What came first the book or the interest in trees?
Well, the book of course. Then we became more and more passionate about trees.
Research for the book
What did you hope to achieve when you started to work on this project?
Well, we wished to realise someting fresh, not boring. For children and for adults, without excluding anybody. The first difficulty was to find a way to be discretely narrative, to tell a little history among the pages that little children could easily recognize, but also to have at the same time very precise illustrations, close to the science, to real nature.
So the main difficulty was to combine these differents objectives, and after many storyboards we decided to separate the double pages in two different aesthetics: one page with a schematic three, growing, started to face another page with specific details connected to the texts. See our process here.
What influences come to bear on the design and style of your illustrations?
First of all a lot of ancient images from Herbaria, for the precise drawings and for the elegant compositions as well. In general, we were inspired by many different scientific images, especially the images that come with a classification (for example the successive shapes of the leaves, etc) or some very clear ways to describe a specific part of a tree. And then some contemporary Japanese illustrations, that suggested to us to use the white colour to make the tree on the right of the book more abstract, universal and schematic.
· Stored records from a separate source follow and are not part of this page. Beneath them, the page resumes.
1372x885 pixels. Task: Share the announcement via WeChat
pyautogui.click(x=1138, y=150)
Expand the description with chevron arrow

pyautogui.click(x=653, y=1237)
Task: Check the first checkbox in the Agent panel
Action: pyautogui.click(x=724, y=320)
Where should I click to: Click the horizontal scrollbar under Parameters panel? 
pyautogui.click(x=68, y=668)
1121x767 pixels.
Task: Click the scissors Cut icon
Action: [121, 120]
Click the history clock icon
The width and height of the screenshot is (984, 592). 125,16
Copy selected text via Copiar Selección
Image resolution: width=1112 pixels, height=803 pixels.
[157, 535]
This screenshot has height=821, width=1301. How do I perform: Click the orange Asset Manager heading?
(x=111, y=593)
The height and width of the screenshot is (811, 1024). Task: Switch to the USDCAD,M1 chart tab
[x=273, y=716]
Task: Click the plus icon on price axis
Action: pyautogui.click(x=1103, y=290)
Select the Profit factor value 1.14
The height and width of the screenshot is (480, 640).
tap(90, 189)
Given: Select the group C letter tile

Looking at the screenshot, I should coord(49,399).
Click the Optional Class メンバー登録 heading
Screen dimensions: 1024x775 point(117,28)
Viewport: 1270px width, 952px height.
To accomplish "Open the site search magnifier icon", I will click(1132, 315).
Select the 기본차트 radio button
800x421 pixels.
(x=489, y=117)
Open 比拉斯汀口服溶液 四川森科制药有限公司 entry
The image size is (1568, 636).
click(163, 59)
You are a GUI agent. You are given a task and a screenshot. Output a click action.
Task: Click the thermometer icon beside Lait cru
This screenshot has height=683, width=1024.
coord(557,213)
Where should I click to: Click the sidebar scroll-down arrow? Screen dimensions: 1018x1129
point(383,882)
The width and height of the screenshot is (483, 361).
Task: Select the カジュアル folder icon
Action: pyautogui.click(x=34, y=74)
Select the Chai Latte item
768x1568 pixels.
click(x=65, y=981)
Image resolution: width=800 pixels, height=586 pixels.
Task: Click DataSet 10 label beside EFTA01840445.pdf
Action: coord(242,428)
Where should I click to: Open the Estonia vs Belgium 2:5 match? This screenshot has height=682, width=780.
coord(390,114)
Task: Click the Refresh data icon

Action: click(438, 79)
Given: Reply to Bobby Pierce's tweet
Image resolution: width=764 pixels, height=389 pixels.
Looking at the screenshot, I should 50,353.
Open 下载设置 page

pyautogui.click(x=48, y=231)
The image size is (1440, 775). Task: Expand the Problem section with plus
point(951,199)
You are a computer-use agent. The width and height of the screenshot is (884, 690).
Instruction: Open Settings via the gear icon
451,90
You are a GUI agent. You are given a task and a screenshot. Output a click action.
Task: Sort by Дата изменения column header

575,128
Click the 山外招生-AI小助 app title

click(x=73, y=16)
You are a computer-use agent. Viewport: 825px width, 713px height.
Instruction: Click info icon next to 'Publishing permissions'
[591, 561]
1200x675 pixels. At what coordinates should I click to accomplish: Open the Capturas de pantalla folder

How consciously did you work to suit the publisher’s taste in books, or did you have carte blanche to make what you wanted?
Paolo and Giovanna of Topipittori are very open to many different styles of drawing. They didn’t impose one style on us, they gave us a lot of freedom and time to look for the best solution in order to illustrate the book. They just asked to keep a sort of strong connection with nature – do not invent but observe and represent how the nature looks like. That was the guideline.
Was the book a new departure for the publisher, design, content, audience wise?
This books belongs to a series of book called PINO (Piccoli Naturalisti Osservatori) that aims to make the nature close to the children.
So, it is rather a sort of on-going process and we are really happy to be part of it.